Far’Houk est un jeune rappeur de 20 ans dont les succès de scène grandissants provoquent des jalousies.
Suite à un sombre règlement de comptes au cours duquel il a failli être abattu, il doit quitter Paris, le temps de se faire oublier.
Son producteur récemment converti à l’islam et qui se fait désormais appeler Bilal, lui propose de servir de chauffeur à son père Serge, un ancien maçon et peintre amateur qui a comme projet d’entreprendre un tour de France sur les traces de Joseph Vernet, une peintre du XVIIIème siècle à qui le Roi Louis XV avait commandé des tableaux représentants des paysages portuaires aux quatre coins du pays.
Malgré la différence d’âge et le choc des cultures, malgré les a-priori racistes et les amalgames, un rapprochement improbable va se produire entre le jeune rappeur d’origine maghrébine et ce vieil artisan du nord de la France bougon et raciste.
Après « Rengaine » un premier long métrage remarqué par la critique et sélectionné dans la section ACID de Cannes en 2012, l’ancien boxeur Rachid Djaïdani réalise en 2015, « Tour de France » porté par l’appui d’une productrice et par la présence, au générique, du nom de Gérard Depardieu.
Si le jeune cinéaste débordant d’énergie dans sa première réalisation s’est, cette fois sensiblement assagi, il reste débordant d’imagination, d’inventivité.
La trame de « Tour de France » est plutôt classique. Le récit narre la rencontre de deux personnages en total contraste par l’âge, les idées, la culture, qui finissent pas se rapprocher et par nouer de vrais liens.

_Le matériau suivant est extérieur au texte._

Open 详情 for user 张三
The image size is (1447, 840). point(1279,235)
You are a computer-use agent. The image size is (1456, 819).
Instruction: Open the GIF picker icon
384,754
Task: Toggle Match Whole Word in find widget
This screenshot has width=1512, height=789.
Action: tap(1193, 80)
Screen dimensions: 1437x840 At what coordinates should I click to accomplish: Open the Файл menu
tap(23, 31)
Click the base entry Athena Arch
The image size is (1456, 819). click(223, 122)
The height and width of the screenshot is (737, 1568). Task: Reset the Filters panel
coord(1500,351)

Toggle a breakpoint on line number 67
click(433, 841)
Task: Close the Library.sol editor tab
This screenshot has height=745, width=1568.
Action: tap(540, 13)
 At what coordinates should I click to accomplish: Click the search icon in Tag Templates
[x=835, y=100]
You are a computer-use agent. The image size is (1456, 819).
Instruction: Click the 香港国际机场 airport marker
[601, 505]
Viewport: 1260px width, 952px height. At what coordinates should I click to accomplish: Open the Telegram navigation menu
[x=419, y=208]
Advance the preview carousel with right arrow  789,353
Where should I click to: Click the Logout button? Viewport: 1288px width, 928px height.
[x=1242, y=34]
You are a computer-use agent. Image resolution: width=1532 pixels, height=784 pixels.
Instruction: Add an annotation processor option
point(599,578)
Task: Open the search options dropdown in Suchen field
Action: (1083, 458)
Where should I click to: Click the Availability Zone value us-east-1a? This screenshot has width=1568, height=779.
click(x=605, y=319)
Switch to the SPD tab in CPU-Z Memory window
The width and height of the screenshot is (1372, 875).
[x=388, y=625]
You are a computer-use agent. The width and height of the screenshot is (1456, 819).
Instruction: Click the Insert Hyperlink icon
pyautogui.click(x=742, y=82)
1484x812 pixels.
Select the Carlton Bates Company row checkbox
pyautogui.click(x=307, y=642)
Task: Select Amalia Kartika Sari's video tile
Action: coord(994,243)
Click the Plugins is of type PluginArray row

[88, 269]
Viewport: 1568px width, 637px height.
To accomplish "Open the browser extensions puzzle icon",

La caméra de Rachid Djaïdani, à chaque seconde en éveil, sait saisir les regards, les gestes, les moments de solitude ou de méfiance, un détail de décor, la houle ou le détail d’un feuillage sans jamais s’attarder, sans jamais tomber dans le procédé ou l’épanchement.
C’est ce foisonnement de la mise en scène, la générosité des personnages pris dans un remous de tendresse qui sont enthousiasmants et qui font qu’entre le retraité bougon, imprévisible plutôt misanthrope qui fait le tour des ports de France sur les traces du peintre Joseph Vernet, et le jeune garçon qui, plus prosaïquement, a fui Paris pour sauver sa peau, une amitié va naître, une tendresse dont ils semblent eux-mêmes surpris.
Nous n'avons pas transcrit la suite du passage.